Using R-squared to quantify how much of the variation in a response variable is accounted for by explanatory variables.

Alternative document formats: Word & PDF

The statistical work we do is built around *models*. If the word “model” reminds you of a toy plane, you’re on the right track. A model is something we build in order to represent something in the real world. Usually the model is much simpler than the real-world object.

Models are useful when they serve a purpose. For instance, a toy plane can serve the purpose of teaching a child what are the main components of a plane and how they are related.

Many of the models built by statisticians are for the purpose of summarizing the relationship between variables. The modeling *framework* we are using (think modeling clay or balsa wood or a 3-d printer) involves a single *response variable* as output and one or more *explanatory variables* as input. One purpose for a model is description: if the input changes by a certain amount, how much does the output change.

Another important purpose for a model is to help us gauge *how much* of the variation in the response variable is *accounted for* by the explanatory variables.
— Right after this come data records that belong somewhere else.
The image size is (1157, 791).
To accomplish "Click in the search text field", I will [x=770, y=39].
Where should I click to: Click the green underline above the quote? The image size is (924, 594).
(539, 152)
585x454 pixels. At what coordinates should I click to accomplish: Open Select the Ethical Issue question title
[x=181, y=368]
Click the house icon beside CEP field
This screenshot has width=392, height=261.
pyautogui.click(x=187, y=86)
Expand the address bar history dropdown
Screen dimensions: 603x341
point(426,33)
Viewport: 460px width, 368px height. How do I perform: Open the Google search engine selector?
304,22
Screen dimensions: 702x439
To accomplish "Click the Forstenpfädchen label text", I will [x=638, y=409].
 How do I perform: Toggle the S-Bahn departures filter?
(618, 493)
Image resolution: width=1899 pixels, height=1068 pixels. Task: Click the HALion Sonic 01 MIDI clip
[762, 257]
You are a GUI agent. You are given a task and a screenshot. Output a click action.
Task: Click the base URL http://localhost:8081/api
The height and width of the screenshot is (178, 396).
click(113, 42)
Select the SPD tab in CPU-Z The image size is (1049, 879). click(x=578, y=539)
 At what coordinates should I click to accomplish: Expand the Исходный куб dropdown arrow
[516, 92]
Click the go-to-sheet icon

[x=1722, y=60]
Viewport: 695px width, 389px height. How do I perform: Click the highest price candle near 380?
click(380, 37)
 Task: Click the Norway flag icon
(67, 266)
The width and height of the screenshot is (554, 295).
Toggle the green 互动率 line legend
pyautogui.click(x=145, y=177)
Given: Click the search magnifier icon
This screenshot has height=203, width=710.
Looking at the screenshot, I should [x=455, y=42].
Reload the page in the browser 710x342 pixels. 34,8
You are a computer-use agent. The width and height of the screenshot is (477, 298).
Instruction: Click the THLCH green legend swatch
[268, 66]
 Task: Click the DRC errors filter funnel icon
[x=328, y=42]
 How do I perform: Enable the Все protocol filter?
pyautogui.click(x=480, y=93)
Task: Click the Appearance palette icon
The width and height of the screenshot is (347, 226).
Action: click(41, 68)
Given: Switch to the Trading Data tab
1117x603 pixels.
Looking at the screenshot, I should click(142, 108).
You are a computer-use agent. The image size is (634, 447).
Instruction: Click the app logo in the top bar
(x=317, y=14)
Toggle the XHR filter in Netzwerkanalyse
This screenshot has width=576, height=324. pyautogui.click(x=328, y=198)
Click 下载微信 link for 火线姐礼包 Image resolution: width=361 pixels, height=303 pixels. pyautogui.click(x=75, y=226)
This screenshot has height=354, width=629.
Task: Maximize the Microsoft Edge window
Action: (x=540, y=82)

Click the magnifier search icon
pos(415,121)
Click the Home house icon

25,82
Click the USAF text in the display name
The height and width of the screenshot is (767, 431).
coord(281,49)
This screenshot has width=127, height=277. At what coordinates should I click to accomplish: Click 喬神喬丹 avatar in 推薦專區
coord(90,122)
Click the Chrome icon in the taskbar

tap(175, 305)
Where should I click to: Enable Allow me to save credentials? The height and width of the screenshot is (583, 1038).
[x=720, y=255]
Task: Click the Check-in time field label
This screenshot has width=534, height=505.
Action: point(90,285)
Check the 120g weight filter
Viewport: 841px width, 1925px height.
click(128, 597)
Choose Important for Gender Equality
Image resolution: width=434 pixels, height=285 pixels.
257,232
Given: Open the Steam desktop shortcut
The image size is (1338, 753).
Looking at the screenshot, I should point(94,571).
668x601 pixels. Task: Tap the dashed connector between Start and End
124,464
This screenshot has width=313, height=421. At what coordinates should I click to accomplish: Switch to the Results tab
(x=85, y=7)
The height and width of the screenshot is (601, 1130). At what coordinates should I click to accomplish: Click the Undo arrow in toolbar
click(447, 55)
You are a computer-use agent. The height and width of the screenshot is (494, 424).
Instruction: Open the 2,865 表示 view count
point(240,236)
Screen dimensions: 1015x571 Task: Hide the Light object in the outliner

Knowing this guides conclusions about whether the explanatory variables are important in shaping the response variable. Or, looking at things the other way, knowing how much is accounted for also tells us how much remains *unaccounted for*.

That’s what this lesson is about. As you’ll see, we’ll work with a statistic called R with the long-winded name “coefficient of variation.” (When you read about statistical models, you’ll generally encounter the square of R, called “R-squared” and written R^{2}. There’s a good reason for that, but it’s not important now.)

The first step in finding out how much of the variation in the response variable is accounted for by the explanatory variables is, perhaps obviously, to measure how much variation there is in the response variable. Open the Little_App_Regression Little App (See footnote

^{1}), set Source Package to`Little Apps`

, set the data set to`Natality_2014`

data frame, setting the response variable to be`fagecome`

the age of the father and the explanatory variable to be`mager`

the age of the mother.The graph that will be displayed will look like this (although your random sample will be different):

Click on Graph in the top tool bar, and then click on the box next to Show auxiliary graph. This will display two graphs to the right, one marked as model and one marked as raw. The raw graph show the values for the response variable and an I-shaped bar. There is one dot for each value of the data (although they may overlap). Note that the explanatory variable isn’t involved in the raw graph, the dots and bar are just about the response variable. The *variability* in the response variable is the amount of spread of the data. One not very reliable way to measure the variability is to look at the range of the variable, the difference between the biggest and smallest value.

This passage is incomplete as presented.